Many modeling studies in recent years provided valuable insights into permafrost behavior and its role in the hydrological response of arctic watersheds to changes in climate. A number of studies looked into the effects of micro-topography on shaping the change in heat and moisture transport of lowland tundra watersheds with regards to recent and future changes in arctic climate (Liljedahl et al., 2016). Other studies (e.g., McKenzie and Voss, 2013; Lamontagne-Hallé et al., 2018) attempted to estimate how the changes in heat and moisture transport induced by rising air temperatures in typical head-water watersheds differ under various topographical conditions. In addition, in recent years some efforts have been made to incorporate hillslope hydrology on the global level (Fan et al., 2019; Swenson et al., 2019), however, these do not yet include parameterizations specific to the permafrost region. Debolskiy et al. (2021) applied the physically-based water balance model to a small idealized watershed with a constant slope and found that warming-induced changes in permafrost characteristics and the resulting decrease in evaporation explained much of the increase in total runoff. Their model experiments only considered one average slope and three homogeneous saturated hydraulic conductivities.
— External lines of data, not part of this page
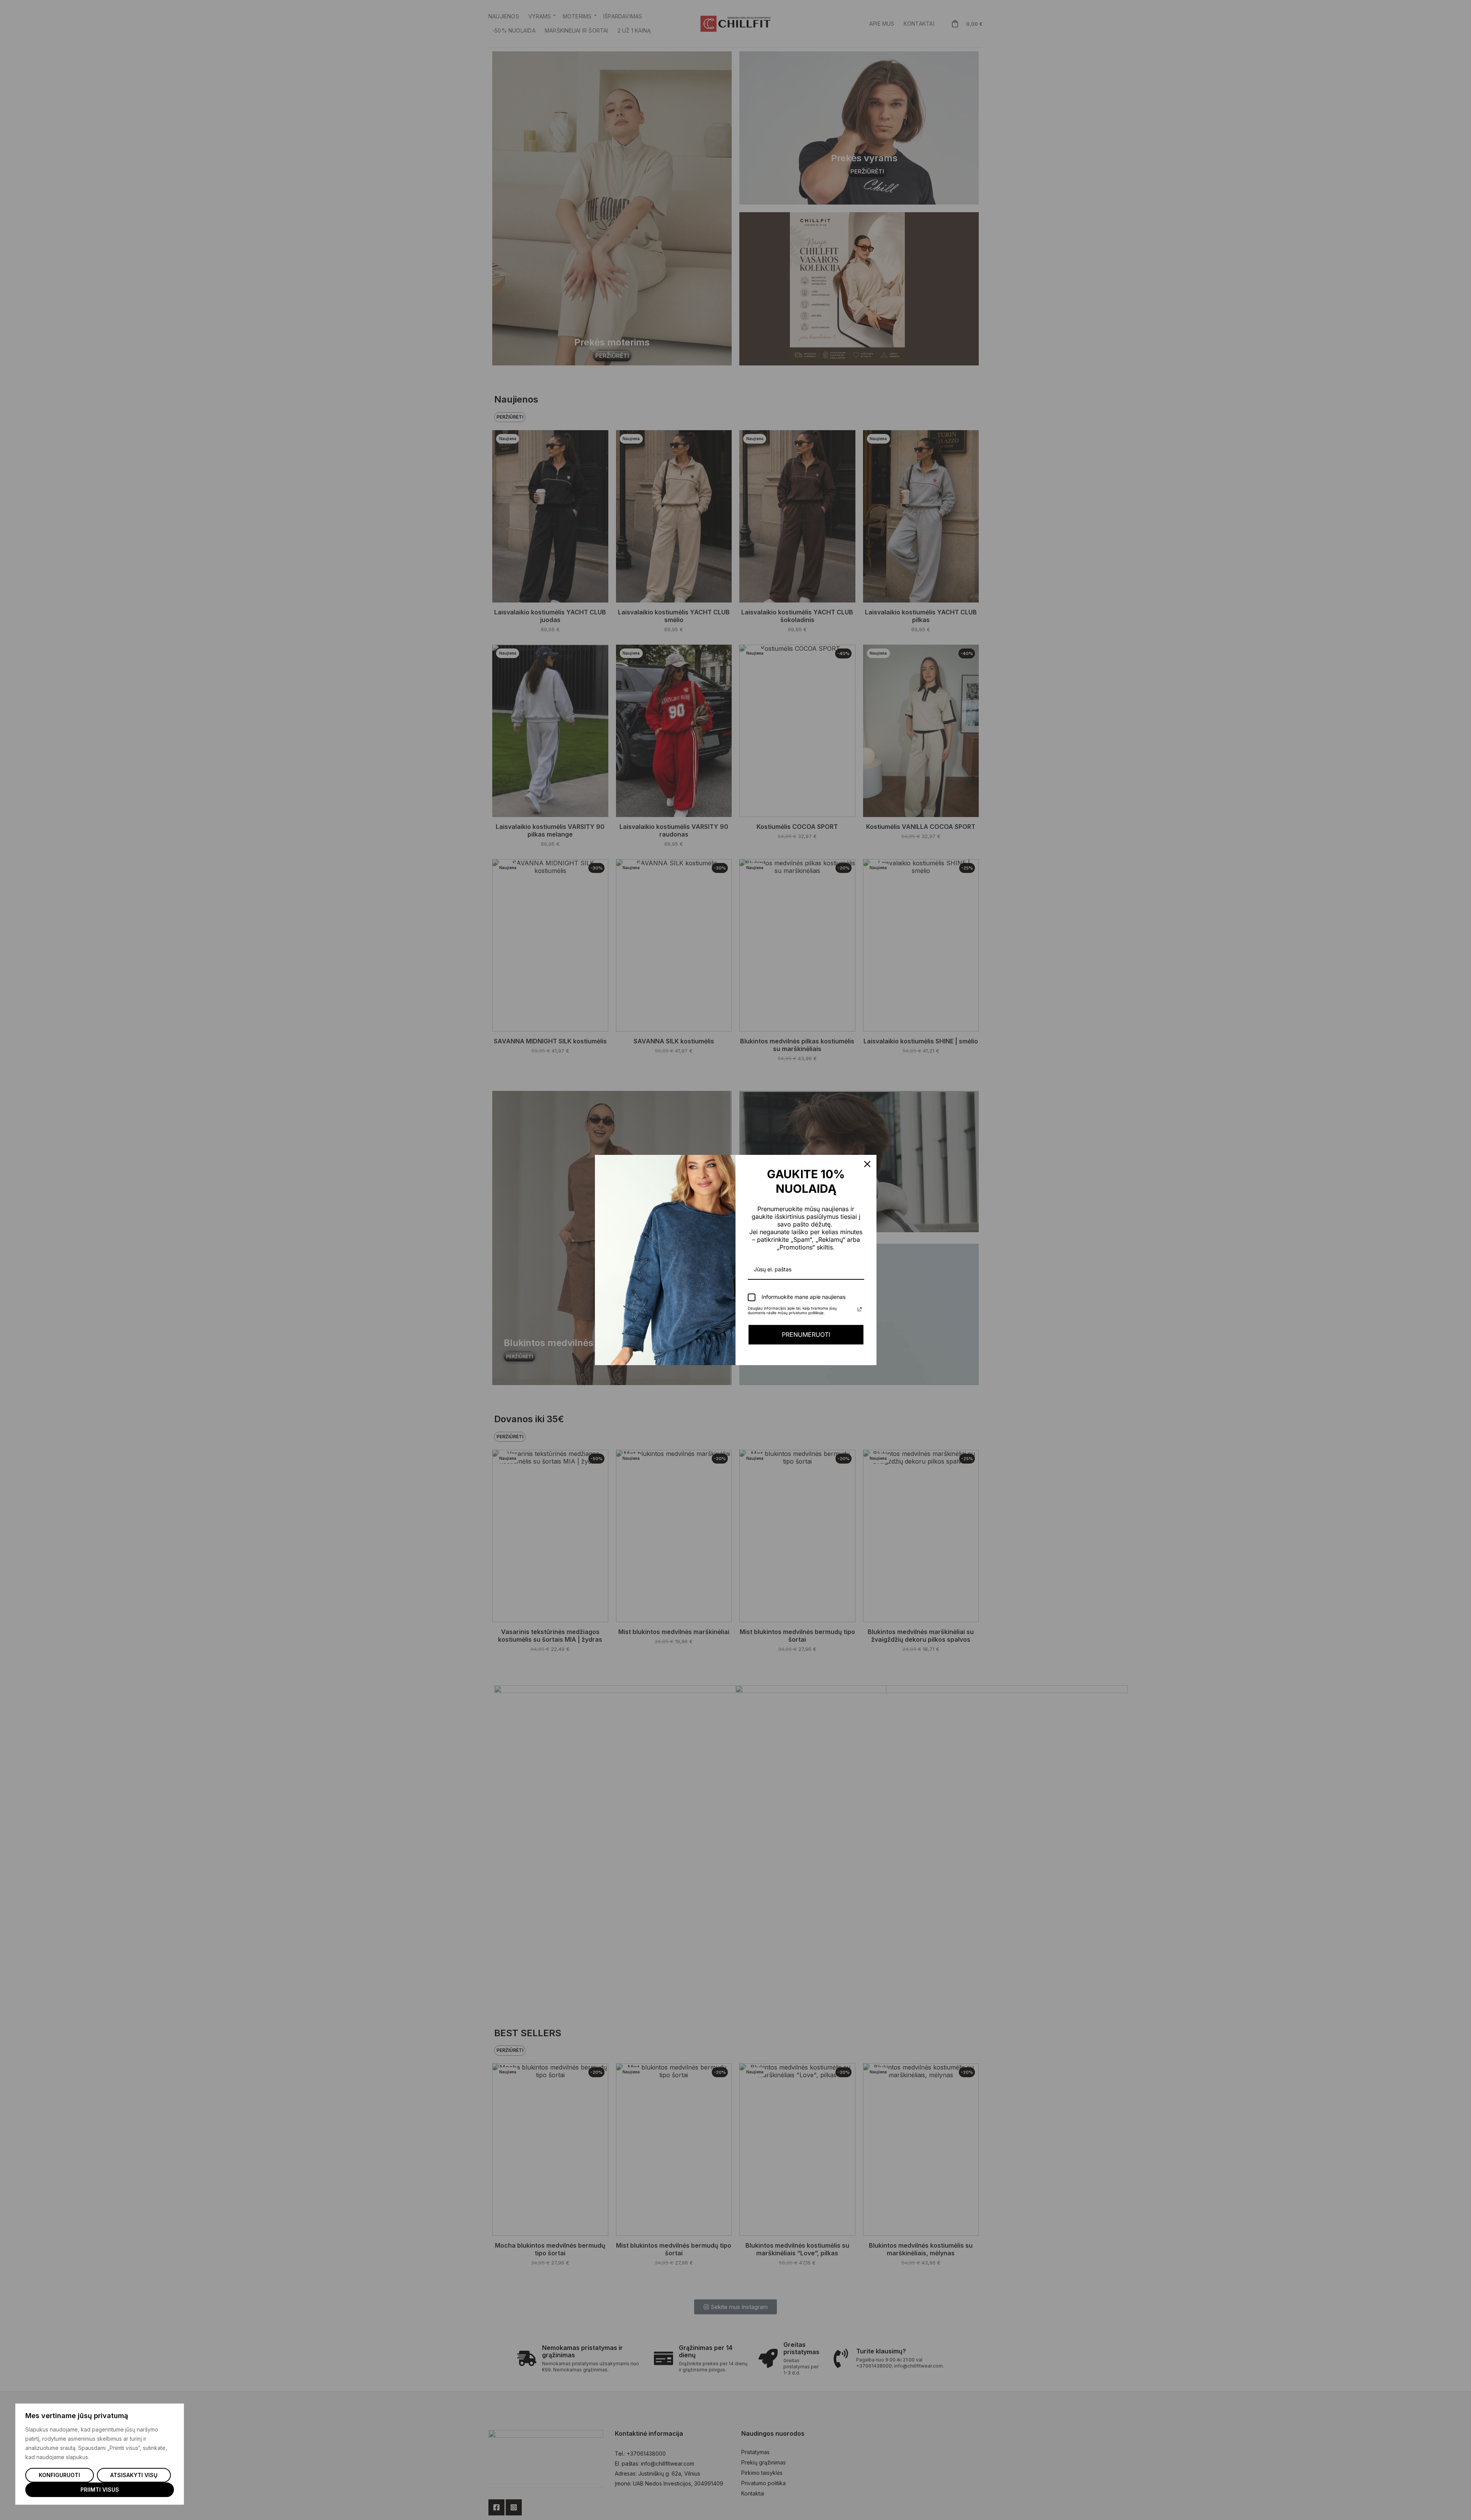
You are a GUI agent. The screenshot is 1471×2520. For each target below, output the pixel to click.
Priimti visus (99, 2489)
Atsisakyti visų (133, 2475)
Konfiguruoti (59, 2475)
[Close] (867, 1164)
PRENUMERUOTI (806, 1334)
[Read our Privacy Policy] (859, 1309)
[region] (99, 2454)
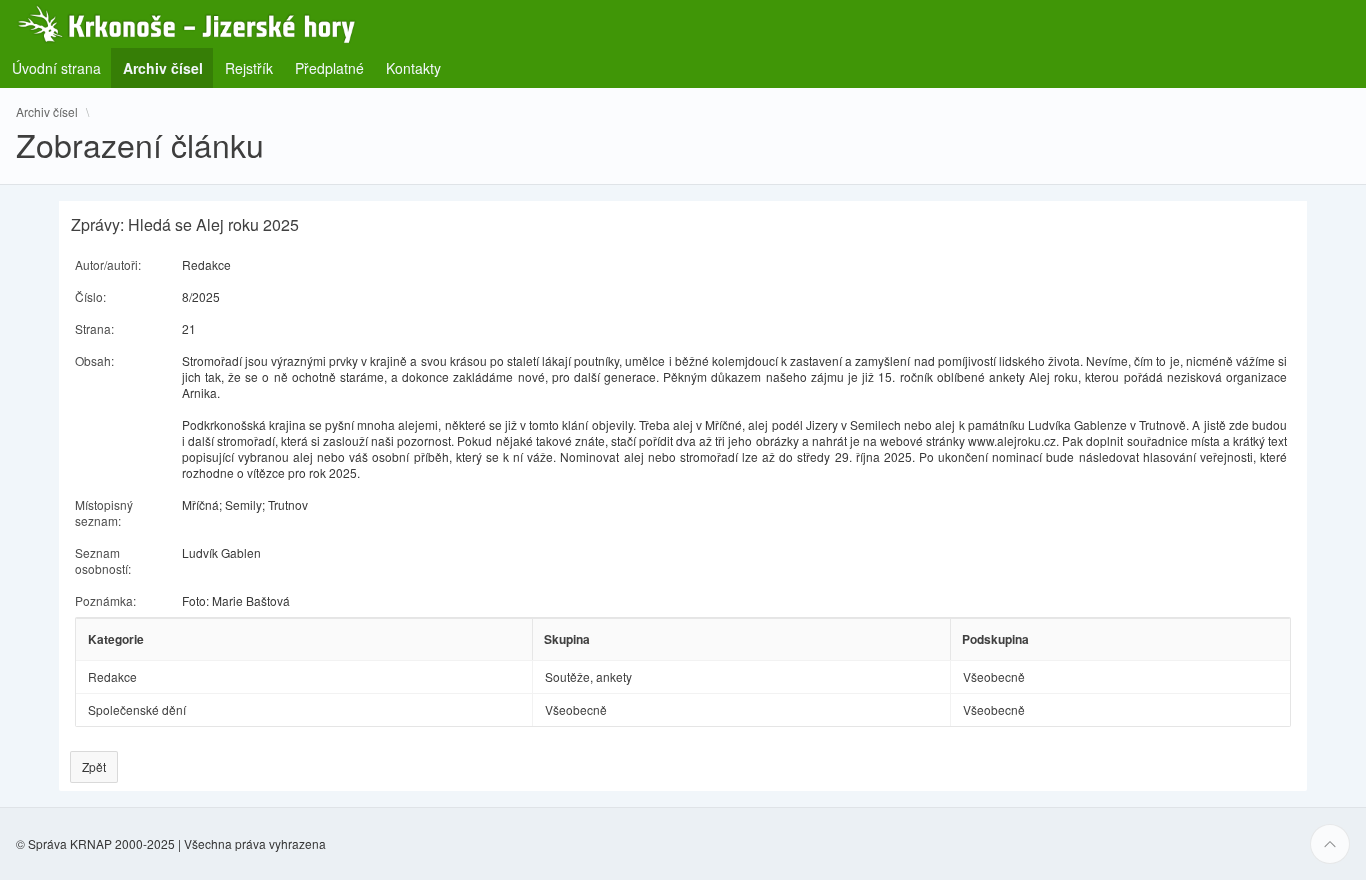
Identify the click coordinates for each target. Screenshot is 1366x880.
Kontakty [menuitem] (413, 68)
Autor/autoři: (108, 264)
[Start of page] (1330, 844)
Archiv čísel (47, 112)
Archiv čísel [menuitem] (169, 67)
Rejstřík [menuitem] (249, 68)
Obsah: (94, 360)
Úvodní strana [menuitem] (56, 68)
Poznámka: (105, 600)
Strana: (94, 328)
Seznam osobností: (103, 560)
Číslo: (90, 296)
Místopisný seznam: (104, 512)
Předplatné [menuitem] (329, 68)
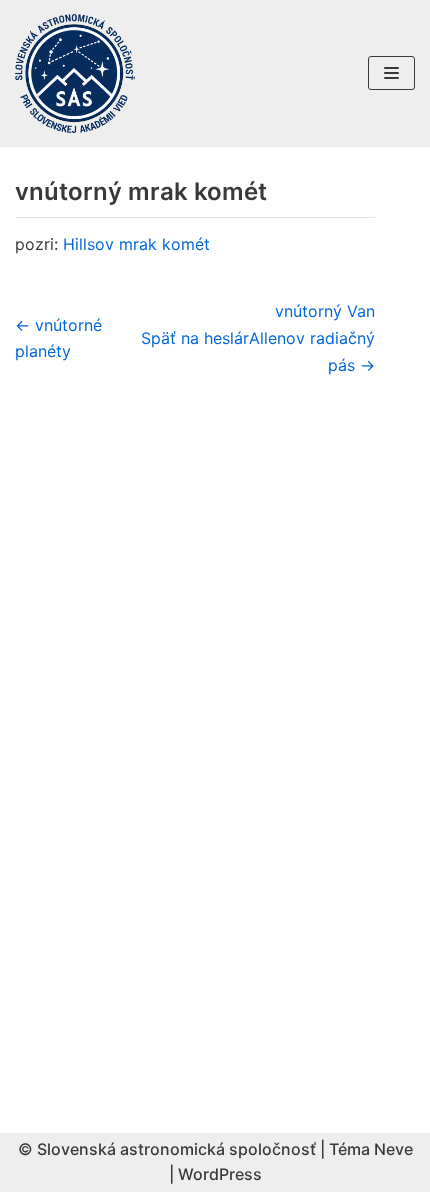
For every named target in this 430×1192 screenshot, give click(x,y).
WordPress (220, 1174)
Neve (393, 1149)
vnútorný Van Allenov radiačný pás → (312, 338)
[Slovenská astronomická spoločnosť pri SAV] (75, 73)
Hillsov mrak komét (136, 244)
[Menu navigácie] (391, 73)
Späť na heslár (195, 338)
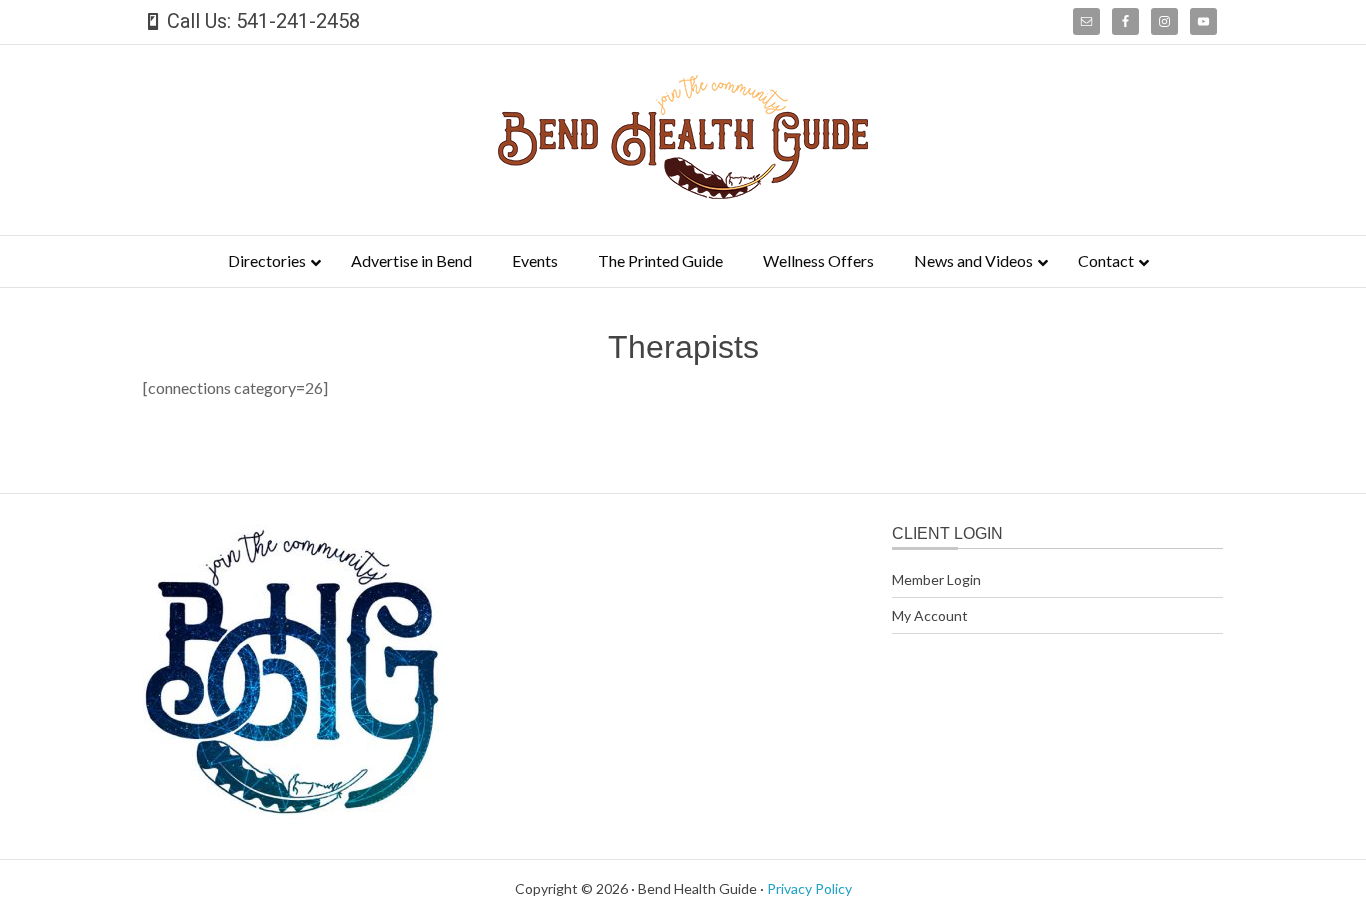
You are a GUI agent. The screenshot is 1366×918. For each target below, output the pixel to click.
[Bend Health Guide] (683, 192)
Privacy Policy (809, 888)
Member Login (936, 579)
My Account (930, 615)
Here we elaborate on their work and investigate in considerably more detail the effects of topography and soil characteristics on the long-term response of the hilltop watershed to a prolonged surface temperature increase. We follow the model framework introduced in Debolskiy et al. (2021) and perform a number of numerical experiments applied to a hypothetical idealized watershed. Experiments include 12 combinations of different curvatures (constant slopes, convex, and concave shapes) and soil properties (constant and vertically stratified saturated hydraulic conductivities). The model allows us to explicitly simulate various aspects of the watershed’s water balance: evapotranspiration, separate runoff generation for surface and subsurface components, vertical heat and moisture transfer within the unsaturated zone, and lateral temperature-dependent subsurface transport within the saturated zone. An idealized warming scenario considered in this study is designed to simplify the interpretation of simulation results and isolate the effect of temperature-dependent soil moisture transport on the watershed’s water balance. The results of the numerical simulations allow us to assess marginal and coupled effects on long-term water balance changes under increasing air temperatures.

2 Methods

2.1 Model

Following Debolskiy et al. (2021) we use the Water flow and Balance Simulation Model WaSiM (Schulla, 1997) to simulate the subsurface heat and moisture transfer, evapotranspiration, runoff generation and routing (WaSiM, Schulla (1997)). Due to its modular structure, WaSiM incorporates a large array of different parameterizations of hydrological processes. The governing equations and their numerical approximations are described fully in Schulla (2019). Here we provide a short description of how subsurface heat and moisture transfer are represented in the model. Vertical water moisture transfer within the unsaturated zone is calculated by the Richards equation:

$\frac{\partial \mathrm{\Theta }}{\partial t}=\frac{\partial }{\partial z}\left[K\left(\mathrm{\Theta }\right)\left(\frac{\partial \left(\mathrm{\Psi }\left(\mathrm{\Theta }\right)-z\right)}{\partial z}\right)\right](1)$

where Θ is volumetric soil water content (m³ m⁻³), t is time (s), K is hydraulic conductivity (m s⁻¹), Ψ(Θ) is soil water potential (m) and z is depth (m). The results from these calculations form the upper boundary condition for the estimation of lateral water movement within an unconfined aquifer which is calculated according to the Darcy law:

$S_0\frac{\partial h}{\partial t}=\nabla \cdot \left(k\left(h\right)\nabla h\right)(2)$

where S₀ is the specific storage coefficient (m³ m⁻³), h is hydraulic head (ground water table elevation (m) for unconfined conditions), k is transmissivity (m² m⁻¹). Divergence (∇⋅) and gradient (∇) are operating only on horizontal Cartesian coordinates. Heat transfer in the soil is calculated over the entire soil column (both unsaturated and saturated zones) with a one-dimensional version of the heat equation in the vertical direction:

$C_{\mathit{eff}}\left(\mathrm{\Theta },T\right)\frac{\partial T}{\partial t}=\frac{\partial }{\partial z}\left(\lambda \left(\mathrm{\Theta },T\right)\frac{\partial T}{\partial z}\right)(3)$

where C_eff (Θ, T) is effective heat capacity (J m⁻³ K⁻¹) which includes phase change energy, T is soil temperature (K) and λ(Θ, T) is the effective thermal conductivity (W m⁻¹ K⁻¹). The numerical solution of the heat equation is coupled to Eq. (1) by substituting Θ with only liquid (unfrozen) soil moisture fraction. In addition, calculated soil temperatures are incorporated in Eq. (2) with transmissivity k being non-zero only for the unfrozen part of the aquifer. More details can be found in Debolskiy et al. (2021) and Schulla (2019).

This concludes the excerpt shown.